Business schools teach the importance of modelling the case through an ROI or other model. But increasingly, it is clear that the ROI model is unhelpful in decision-making because it rests on so many assumptions, most of which are not shared across the organisation.

In most decisions, ensuring they will be effective and executed requires the hearts and minds of the rest of the organasation. They must understand the rationale for the decision and the imperative and why the decision needs to be made and acted upon. There needs to be agreement in a broader set of the organisation that the decision is both important and necessary for taking action.

Often, companies also need to align their customers with the necessity for a decision. Gaining their agreement requires analysis, data, and a persuasive argument. The need for data to support the decision is very critical, but it tends to be most helpful in helping individuals and organisations build confidence that the direction and the decisions they make are well-founded.

The decision and initiatives will set off a cascading set of actions that ripple through the organisation with many unintended consequences that people need to understand and process. Therefore, executives need to make alignment arguments to the broader institution or to customers over time. People need time to reflect and need to understand the implications of the decision to themselves and their working environment. Often, they come back with questions, or they push back.

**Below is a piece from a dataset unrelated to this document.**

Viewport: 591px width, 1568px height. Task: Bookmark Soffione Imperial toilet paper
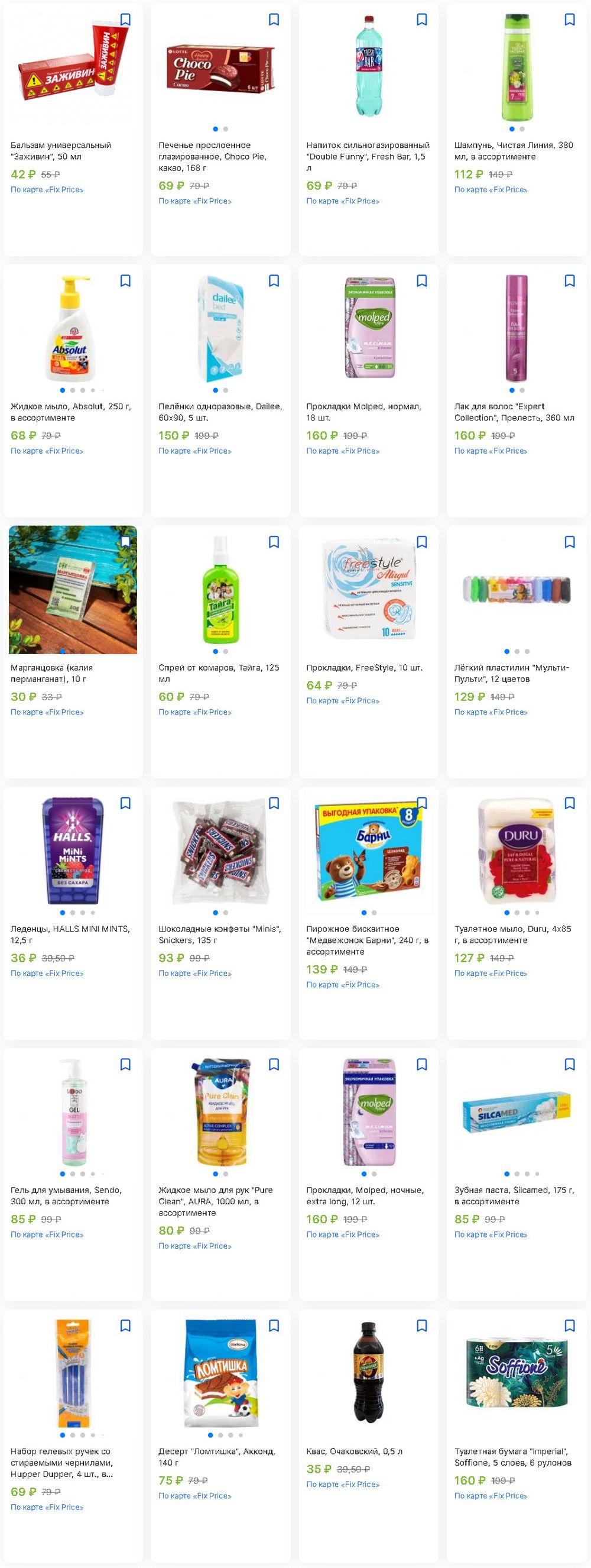click(x=570, y=1325)
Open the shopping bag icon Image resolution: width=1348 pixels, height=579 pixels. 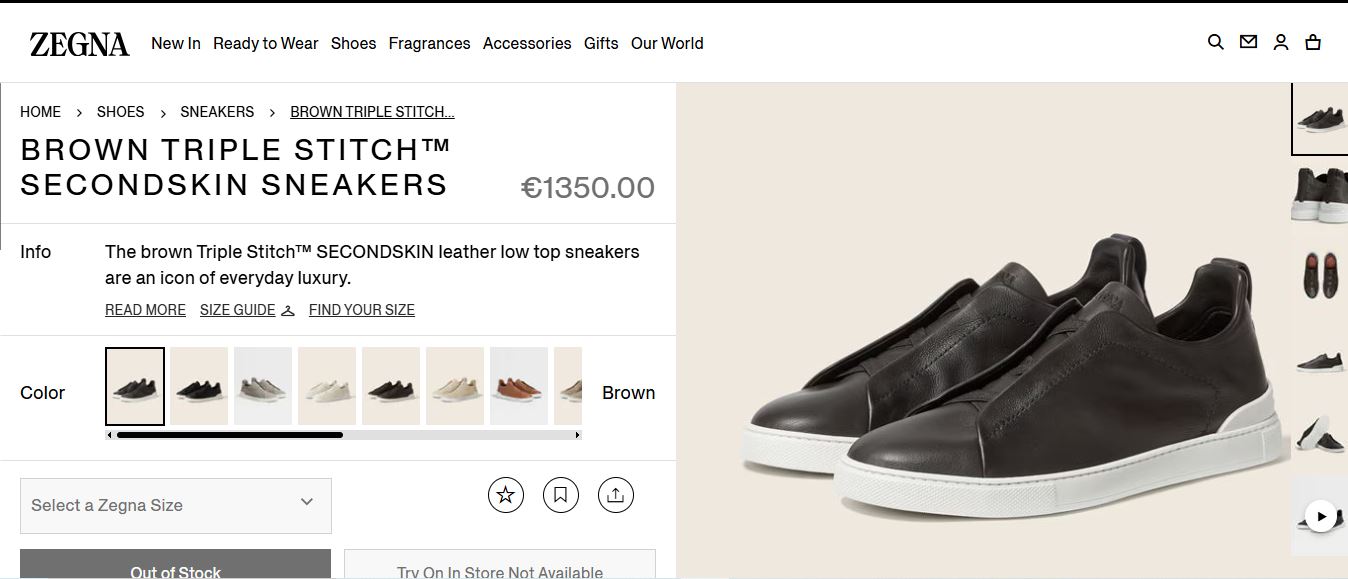point(1313,42)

The Fallacy Of Independent Decisions

It is a fallacy to think that decisions stand independent of one another. In reality, they are related. We can best understand decisions as part of a journey against direction on some broad goal. The decisions have cascading implications that sort of wash backwards and forwards through organisations and evolve over time. Decisions don’t stand up in isolation. They can be a catalytic mechanism that sets off a chain reaction.

I think this is particularly important to understand as firms move into the new stage of digital transformation, where they invest in their tech stack by building software-defined operating platforms. Platform technology inevitably requires that the organisation change, and that inevitably requires that the tech stack evolves. The tight bond consequently forming in the relationship between the technology decisions and the organisation structure decisions drives change that can deliver extraordinary customer experiences (and company growth) through the platforms.

Implementing a technology does not create value. Instead, it enables changes in how a company operates. Some people tend to perceive new technology and changed processes as a threat to their status quo and subsequently push back or engage in passive resistance. Thus, implementing an effective decision-making process is more important than ever before in today’s quick-moving and quickly evolving shift to software-defined operational platforms.